Most words with multiple derivations are due to one having a prefix in its dictionary entry and a suffix added via the affix attributes, and the other having a suffix in its entry and prefix added via the affix attributes.

There's probably another kind of conflict which this work doesn't uncover: A word having an entry directly in the dictionary, and another resulting from a different base word in the dictionary with a computed affix added.

Demo

Running target/debug/harper-cli metadata proactively

{
  "noun": null,
  "pronoun": null,
  "verb": null,
  "adjective": {
    "degree": null
  },
  "adverb": {},
  "conjunction": null,
  "swear": null,
  "dialect": null,
  "determiner": false,
  "preposition": false,
  "common": false,
  "derived_from": [
    {
      "hash": 9804073089439753757
    },
    {
      "hash": 16574093145829401086
    }
  ]
}
derived_from: ["proactive", "actively"]

Running target/debug/harper-cli metadata bed

{
  "noun": {
    "is_proper": null,
    "is_plural": false,
    "is_possessive": null
  },
  "pronoun": null,
  "verb": {
    "is_linking": null,
    "is_auxiliary": null,
    "tense": null
  },
  "adjective": null,
  "adverb": null,
  "conjunction": null,
  "swear": null,
  "dialect": null,
  "determiner": false,
  "preposition": false,
  "common": true,
  "derived_from": [
    {
      "hash": 4768722997514414045
    }
  ]
}
derived_from: ["b"]

How Has This Been Tested?

All tests still pass. Clippy is happy. No new tests were added yet.

Some other programmers' eyes should go over this since there are a few things I wasn't totally familiar with though everything ended up working.
Also, I'm not sure what consumes the output here. The way I'm outputting the array of derived_from is not JSON like the rest of the just getmetadata output. Maybe it would be better done another way.

Checklist

  • I have performed a self-review of my own code
  • I have added tests to cover my changes

@elijah-potter
Copy link
Collaborator

elijah-potter commented Apr 23, 2025

Also, I'm not sure what consumes the output here.
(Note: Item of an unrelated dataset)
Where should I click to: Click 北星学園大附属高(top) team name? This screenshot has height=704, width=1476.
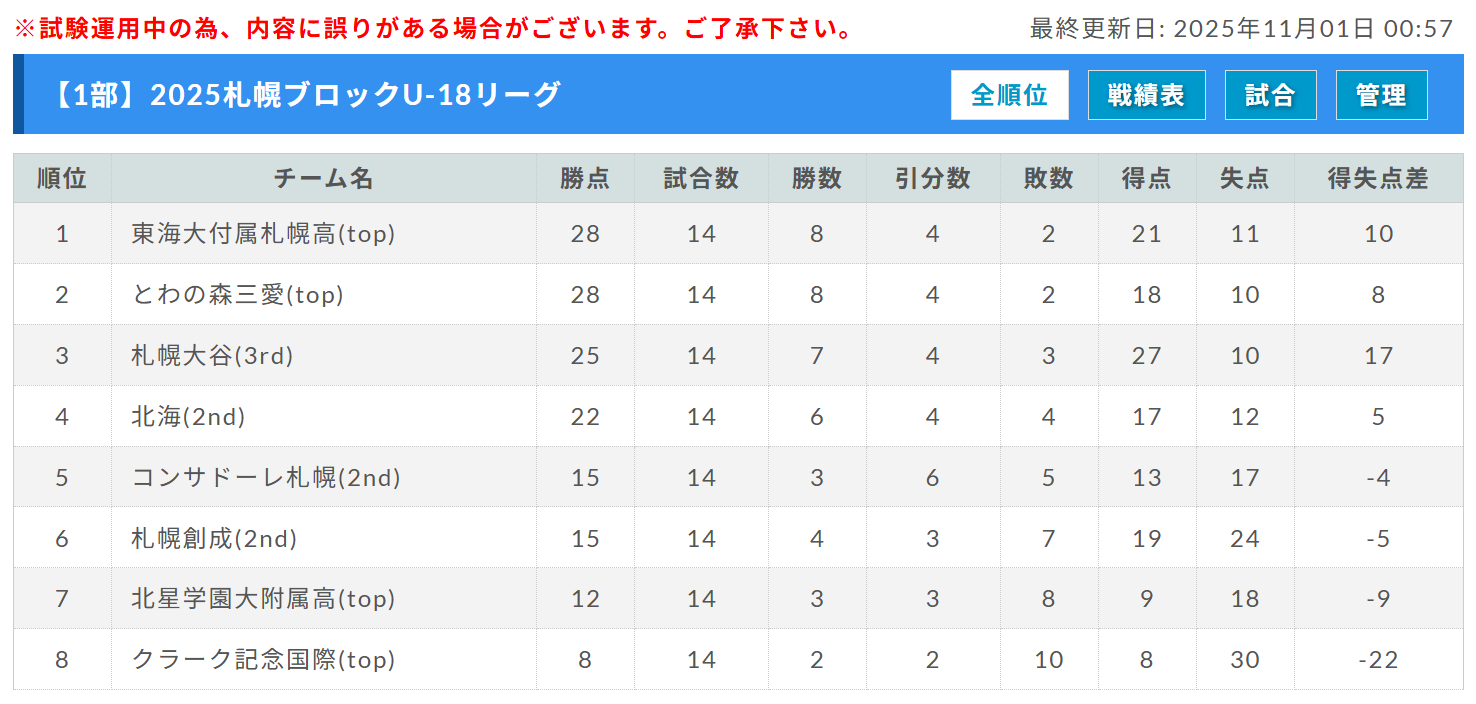coord(263,599)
Nothing, yet. The idea is to eventually use this information to build a graph of word relationships, which we can then use to repair agreement problems.

@hippietrail
Copy link
Collaborator Author

Also, I'm not sure what consumes the output here.
Nothing, yet. The idea is to eventually use this information to build a graph of word relationships, which we can then use to repair agreement problems.

Nice! I also really want to continue improvement to the affix system based on setup work that was merged in the last couple of weeks. My tool for scanning Wiktionary and comparing with dictionary.dict is getting very close to useable. I was looking at adding mass vs uncountable for nouns to detect another kind of agreement error such as "an information" but it Wiktionary keeps track of quite a few properties of words that are hard to find resources for, just in a slightly shaggy format.

@hippietrail hippietrail added the enhancement New feature or request label Apr 27, 2025
@elijah-potter
Copy link
Collaborator

I was looking at adding mass vs uncountable for nouns to detect another kind of agreement error such as "an information"

Yes please!

@hippietrail
Copy link
Collaborator Author

I was looking at adding mass vs uncountable for nouns to detect another kind of agreement error such as "an information"

Yes please!

I was a bit worried that if I work on the affixes I might get in the way of what @RunDevelopment is working on at the moment. You know the codebase better than me so what do you think?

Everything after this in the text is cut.